Cédric Kahn est l'un des plus brillants représentants de la nouvelle génération du cinéma français. Après Bar des rails réalisé à 25 ans en 1991, Trop de bonheur (1994), Culpabilité zéro (1997), L'ennui (1998), il signe avec Roberto Succo, (2001) l'étude passionnante d'un " assassin sans raison ".


  Bar des rails (c) D.R.
Objectif Cinéma : Après deux courts-métrages, Nadir en 1989, tourné en vidéo, et Les Dernières Heures du millénaire en 1990, vous êtes passés très tôt, à 24 ans, au long-métrage avec Bar des rails en 1991. Il apparaît que, dans votre parcours, le montage a joué un rôle essentiel, puisque vous avez commencé comme assistant monteur de Yann Dédet (Sous le soleil de Satan).

Cédric Kahn : Le montage pour moi a été très formateur.
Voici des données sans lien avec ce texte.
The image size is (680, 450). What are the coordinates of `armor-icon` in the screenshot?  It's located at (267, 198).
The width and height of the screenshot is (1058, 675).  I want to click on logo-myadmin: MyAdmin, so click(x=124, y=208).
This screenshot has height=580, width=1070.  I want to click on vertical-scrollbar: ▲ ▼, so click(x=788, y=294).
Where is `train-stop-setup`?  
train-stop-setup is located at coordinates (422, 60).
J'ai fait mon premier film à 24 ans et c'est parce que j'ai passé pas mal de temps dans une salle de montage, que j'ai pu tenir les rênes du film, résister à l'équipe technique, imposer ma façon de voir les choses. Le montage c'est vraiment la synthèse de tous les éléments du cinéma. C'est là où on finit les films. On se rend compte de ce qu'on peut ou ne peut pas faire, et on peut faire beaucoup plus de choses que ce qu'on nous dit qu'on peut faire. On se rend compte de toutes les possibilités qu'offre le cinéma au montage. On croit qu'une scène est forte à tel endroit et l'intérêt se déplace : ce qui n'était pas drôle devient drôle… C'est comme de l'argile, une matière qu'on peut travailler. C'est une matière souple, pas figée. Ce que j'ai appris d'essentiel et qui me sert toujours dans mon travail, c'est cette souplesse du matériau qu'est le cinéma. Quelque chose en perpétuelle évolution, maturation.


Objectif Cinéma : Ce qui m'a frappé en premier lieu dans vos films, c'est justement la force, voire la brutalité, du montage.
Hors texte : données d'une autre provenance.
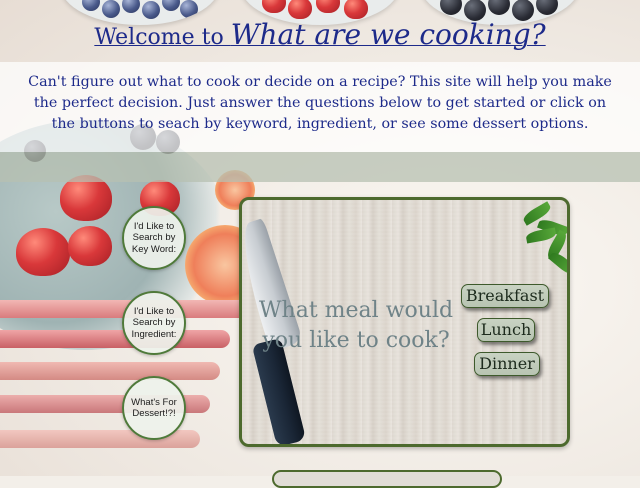 The image size is (640, 488). I want to click on search-by-ingredient-label: I'd Like to Search by Ingredient:, so click(154, 322).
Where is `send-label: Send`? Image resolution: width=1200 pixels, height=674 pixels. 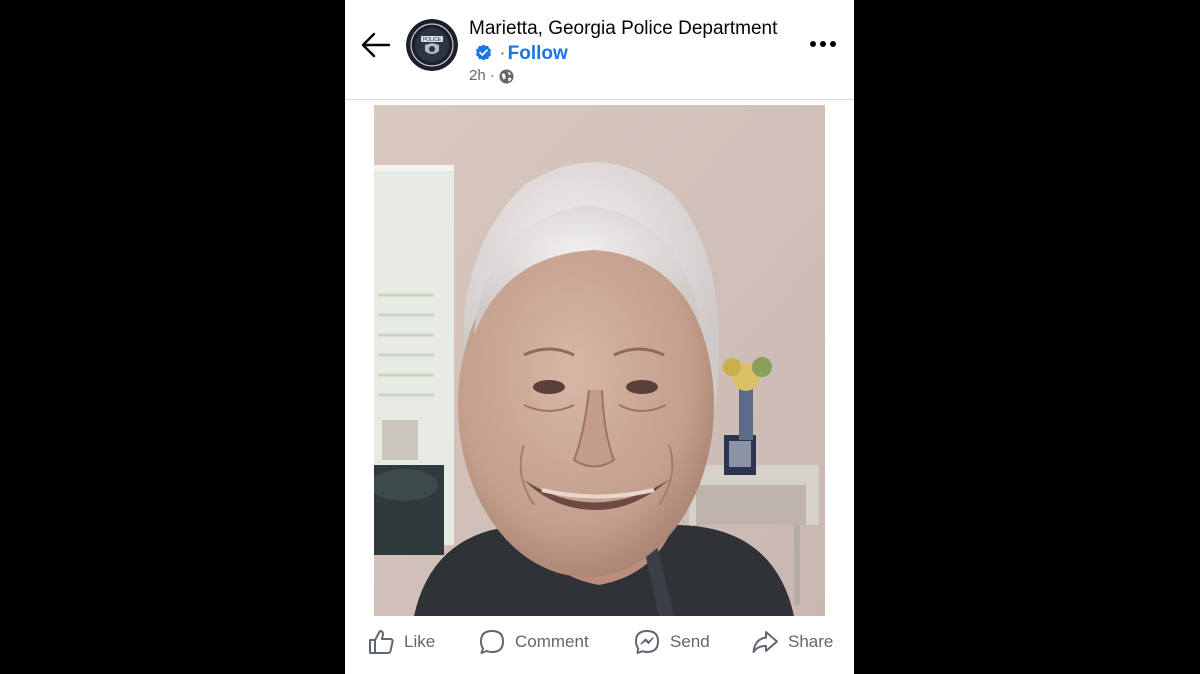 send-label: Send is located at coordinates (690, 642).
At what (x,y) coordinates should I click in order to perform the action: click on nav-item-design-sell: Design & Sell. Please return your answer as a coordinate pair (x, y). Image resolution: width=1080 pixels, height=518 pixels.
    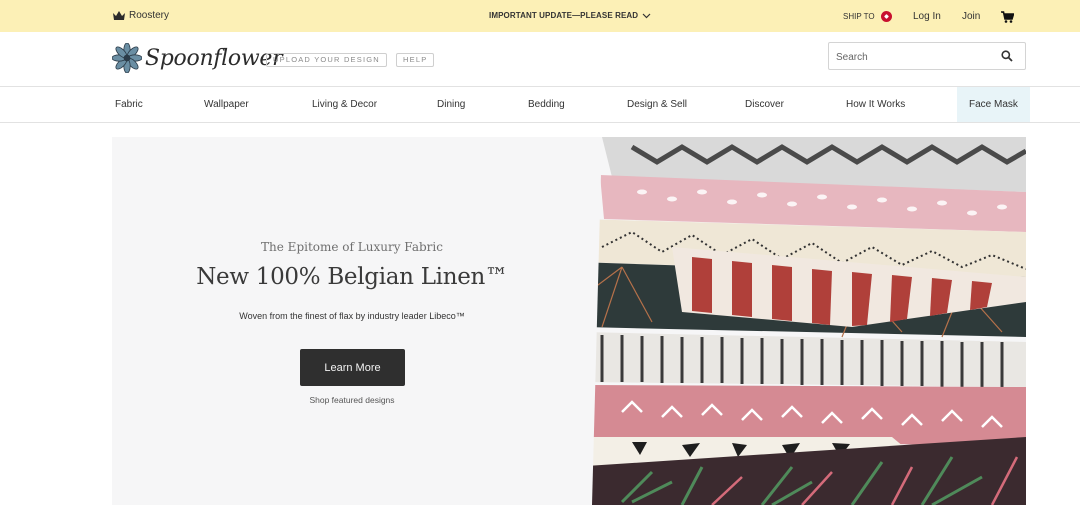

Cédric Kahn : Je suis adepte du montage qui ne se voit pas. J'aime bien quand on ne voit plus rien. Je n'aime pas les effets.

Cédric Kahn (c) D.R.

Objectif Cinéma : Vous privilégiez les ellipses, les ruptures dans la construction de vos films.
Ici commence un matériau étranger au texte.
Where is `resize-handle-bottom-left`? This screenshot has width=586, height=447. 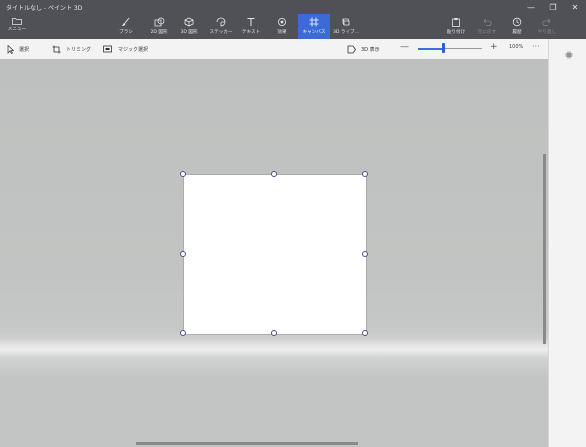 resize-handle-bottom-left is located at coordinates (183, 333).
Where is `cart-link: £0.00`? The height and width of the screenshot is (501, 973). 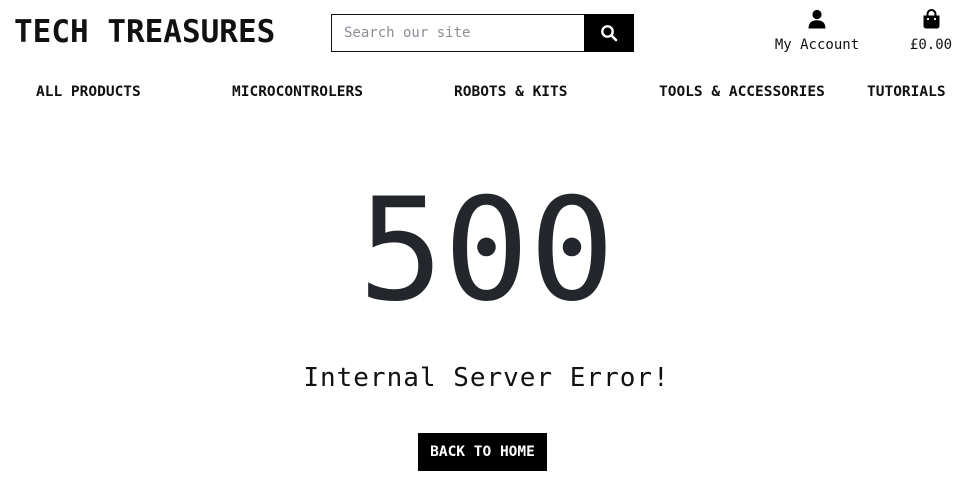
cart-link: £0.00 is located at coordinates (931, 30).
Cédric Kahn : Oui par exemple Trop de bonheur, dans lequel il y a une véritable gageure de montage, c'est un film tout en vrais raccords. Pendant la séquence de la fête, qui dure 40 minutes à l'image (et qui est censée représenter une fête qui a duré sept ou huit heures), il n'y a pas une ellipse, c'est tout en continuité. Mais c'est une fausse continuité puisque c'est un temps de 40 minutes qui représente un temps de plusieurs heures. Chaque plan glisse de l'un à l'autre. Il n'y a ni ruptures, ni ellipses. Et c'était une difficulté de montage bien supérieure au fait de faire des ellipses.

Objectif Cinéma : Dés vos débuts dans le cinéma, le montage vous a-t-il passionné ?

Cédric Kahn : Autant je me suis senti immédiatement mal dans la peau d'un stagiaire assistant sur un plateau, - d'ailleurs le plateau continue à ne pas être l'endroit que je préfère, même si j'ai connu des tournages agréables - autant je me suis senti immédiatement bien dans une salle de montage.


Objectif Cinéma : Le montage vous a peut-être d'emblée paru le processus qui constitue le cœur du langage cinématographique ?

Cédric Kahn : J'adore le montage, mais en même temps, j'y crois de moins en moins. Je pense que le film se joue avant : au scénario, et au moment du choix des comédiens. Le cinéma, c'est l'art de la distribution. Quelle personne ajuste t-on à quel rôle ? On ne peut pas sauver les films au montage, on peut les abîmer, mais on ne peut pas leur donner leur intérêt.